EXTRACT |
Starting with details and images can anchor your imagination (and your potential readers’ imaginations) in this imagined physical world. Writing description stimulates the brain’s more intuitive visual cortex and parietal lobe, so your drafting often bypasses the blah-blah-blah path – the more abstract and analytical voice that wants to figure things out and explain them away for writer and reader.

Another way to start your story, essay, or poem concretely is in the middle of a conversation. Dialogue creates immediacy in your imagination and can help you hear the piece’s voices. Follow where remembering or creating the conversation leads you. “What’s the story with your obsession with red pansies?” Benny asked his sister-in-law. Indeed, you the writer say to yourself. What is her obsession with pansies? Who is Benny? You won’t know until you draft some more.

Sometimes writers start with a tango of topics. A novelist might start with an itch to explore the relationship between botany and desire. An essayist may wonder how myths of goats relate to notions of masculinity. A poet might set out to see in a series of couplets how the idea of origins and eggs relate. Characters, situations, anecdotes, and images—all the concrete aspects of writing imaginatively—become intuitive ways to explore these ideas.

Heed your breath.

As you draft, check in with your breath. Most of us hold our breath when we write. Holding the breath deliberately is an advanced practice, but doing so unconsciously can create tension in our bodies and induce unconscious anxiety. Writing while periodically observing your breath, on the other hand, helps you write with a bit more ease (although it won’t make writing easy).

Your slow exhalations dissipate the chatter while you write, and breath awareness reminds you, too, that your source of drafting encompasses other parts of your body besides your head.

Detour.

You release physical tension so you can be open to imaginative tension. So, if you feel compelled, let yourself detour. As in “un-tour.”

Listen to a word’s sound and let it rebound throughout your inner ear until by association another word suggests another path of words to take.

Let’s say you’re writing about a time when you picked apples. The word apple in the first line of poetry or the first scene of a story might tickle the word garden or Eden or Snow White. Recurring images and sounds not only thread a series of lines or scenes together. An impression of a word—its connotation, its music—may prompt a memory, an analogy to a film or anecdote, another word, image, or metaphor.

When we let our inner ear and eye follow these feathery associations, we let each word and sentence guide the next word and sentence. The piece’s inner logic of interrelated words guides you as much as the outer logic of ideas and plot.

I’m not suggesting a random, disjointed stream-of-consciousness. Instead, you follow a thread and follow your breath and at some point, any point, an image or word may beckon you to digress.

Keith Abbott describes his writing process as a jazz improvisation: In the moment of writing itself, you let the music play you. Either way, you’ll have perhaps a new, even richer story to tell. Read Arundhati Roy’s The God of Small Things or a novel by Milan Kundera, Salman Rushdie, or Tom Robbins to sense how prose’s current can charge fiction.

DATA EXTRACT |
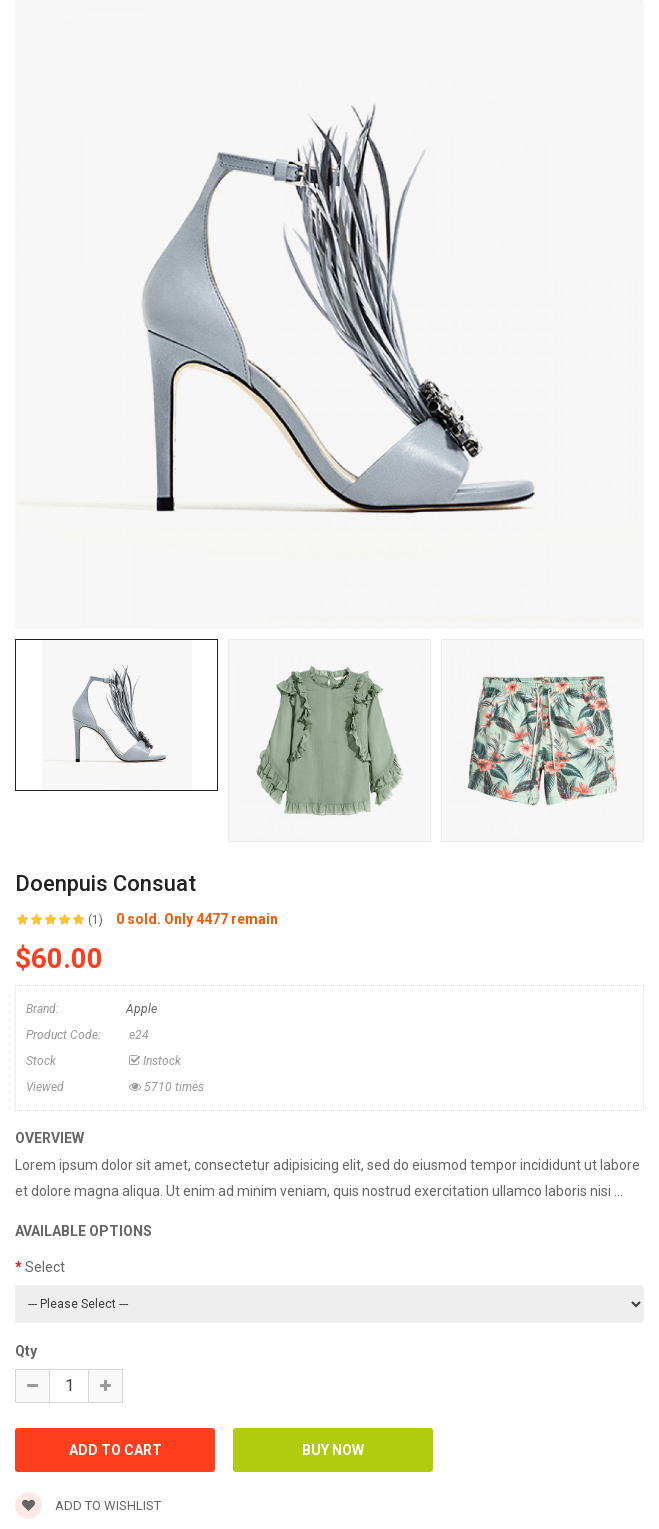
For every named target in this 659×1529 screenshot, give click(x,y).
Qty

TO DO | Copy the writing-advice passage again from "You release physical" to "image, or metaphor.", but swap "apples" for "cherries".

ANSWER TO THIS PROBLEM |
You release physical tension so you can be open to imaginative tension. So, if you feel compelled, let yourself detour. As in “un-tour.”

Listen to a word’s sound and let it rebound throughout your inner ear until by association another word suggests another path of words to take.

Let’s say you’re writing about a time when you picked cherries. The word apple in the first line of poetry or the first scene of a story might tickle the word garden or Eden or Snow White. Recurring images and sounds not only thread a series of lines or scenes together. An impression of a word—its connotation, its music—may prompt a memory, an analogy to a film or anecdote, another word, image, or metaphor.